Q: Do I have to report employees who tested positive for COVID-19 before SB 1159 was enacted?

A: For COVID-19 cases between July 6 and Sept. 17, 2020, policyholders will retroactively need to report:

  • Date employee tests positive (date the sample was collected for the test)
  • Address of employee’s place(s) of employment (where they were in the prior 14 days)
  • The highest number of employees that reported to work at the employee-specific place(s) of employment on any day between July 6, 2020 and Sept. 17, 2020
  • We will additionally request an employee ID number, policyholder name and policy number (not required by law)
  • This information must be reported by Oct. 29, 2020

As noted above, please use our dedicated email address or fax number set up for policyholders to report their COVID-19 cases per section 4 of the bill.

Q: Can you provide training on this bill for us?

A: We are currently developing training and will offer sessions for policyholders and agents at no cost.

  • Training will be virtual in a webinar format
  • Dates and times are listed above
  • A recorded session will be available on our website

Q: Reporting this information will require extra time and work. What if I choose not to report?

A: The Labor Commissioner can fine your company up to $10,000 if you fail to report or if you intentionally submit false or misleading information.

Q: If I previously reported a claim for an employee, do I still need to report it as a positive case? 

A: Yes. We may not know all of the locations where the employee worked during the 14 days prior to the positive test and we also do not know the highest number of employees that worked at each location. This information is needed to determine if an outbreak occurred.

Q: If I report an employee as a positive case and the employee wants to file a workers’ compensation claim, do I have to report a new claim on top of reporting the positive case?

A: Yes. Please submit the claim through your preferred claim reporting channel and be sure to offer your employee a DWC-1 claim form. Submit the completed form to our office as soon as it is available.

Q: Our operation is a health care facility or business.  Do I need to report positive COVID-19 cases for our employees?

A: It depends on whether your facility or employees meet the definitions outlined in section three (3) of SB 1159. You do not need to report positive cases for your employees if they meet one of those definitions. Those employees would be covered by the presumption granted in a different section of the bill (section 3).

Q: Which healthcare employees are granted a presumption under section three (3) of SB 1159?

A: Covered healthcare employees under this presumption include those who provide direct patient care and custodial employees “in contact” with COVID-19 patients.

Facilities covered by this section are:

  • General acute care hospitals
  • Acute psychiatric hospitals
  • Skilled nursing facilities (including “small house skilled nursing facility”)
  • Intermediate care facilities/developmentally disabled-continuous nursing facilities
  • Hospice facilities

Covered healthcare employees include all registered nurses, emergency medical technicians and paramedics.

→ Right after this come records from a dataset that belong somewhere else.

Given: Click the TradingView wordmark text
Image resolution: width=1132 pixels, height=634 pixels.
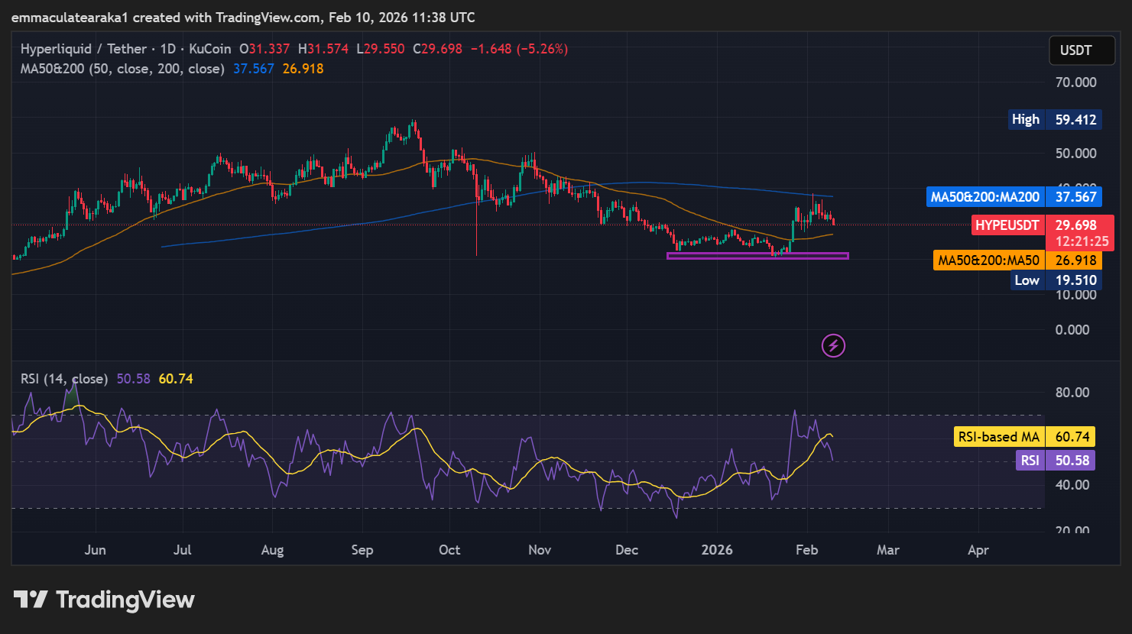Looking at the screenshot, I should point(125,600).
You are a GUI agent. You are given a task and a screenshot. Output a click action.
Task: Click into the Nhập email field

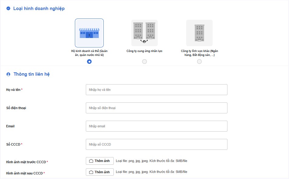(156, 126)
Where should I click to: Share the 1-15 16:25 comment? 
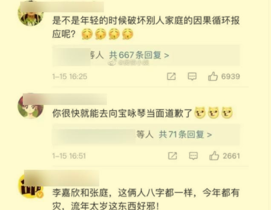[171, 77]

Covered healthcare employees also include all employees who provide direct patient care at home health agencies and providers of in-home supportive services (to the blind, disabled or elderly) outside of the residence of the employee.

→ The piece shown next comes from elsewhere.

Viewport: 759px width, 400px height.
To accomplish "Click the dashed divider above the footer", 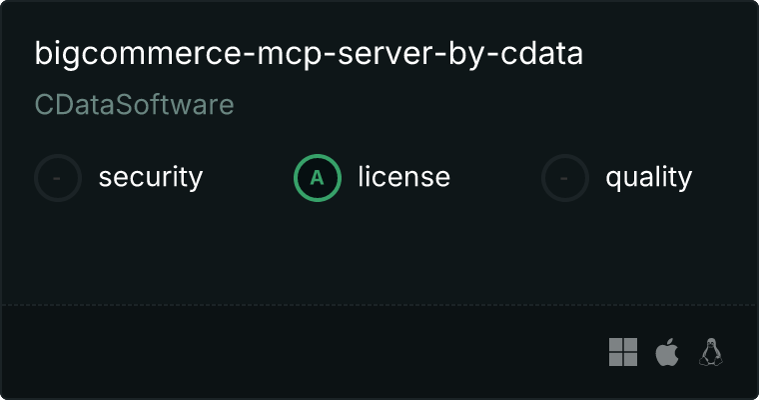I will tap(380, 304).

CRITICAL STEPS FOR EMPLOYERS

If you fall outside SB 1159 Section 3, you are required to report the following:

  • All known COVID-19 positive employees with a testing date (specimen collection date) of July 6, 2020, through Sept. 16, 2020, must be reported to AF Group by Oct. 29, 2020.
  • All known COVID-19 positive employees with a testing date (specimen collection date) on or after Sept. 17, 2020, to AF Group within three business days, regardless of the employee’s choice to file an official claim.

Please use our SB 1159 Reporting Form to submit the necessary information by email to COVID19@AFGroup.com or fax to 844-618-3636.

A $10,000 fine may be imposed by the Labor Commissioner if an employer is found to have provided misleading or false information or fails to report.

If your employee wishes to file a claim, you must report the claim through your preferred reporting channel along with submitting the SB 1159 Reporting Form.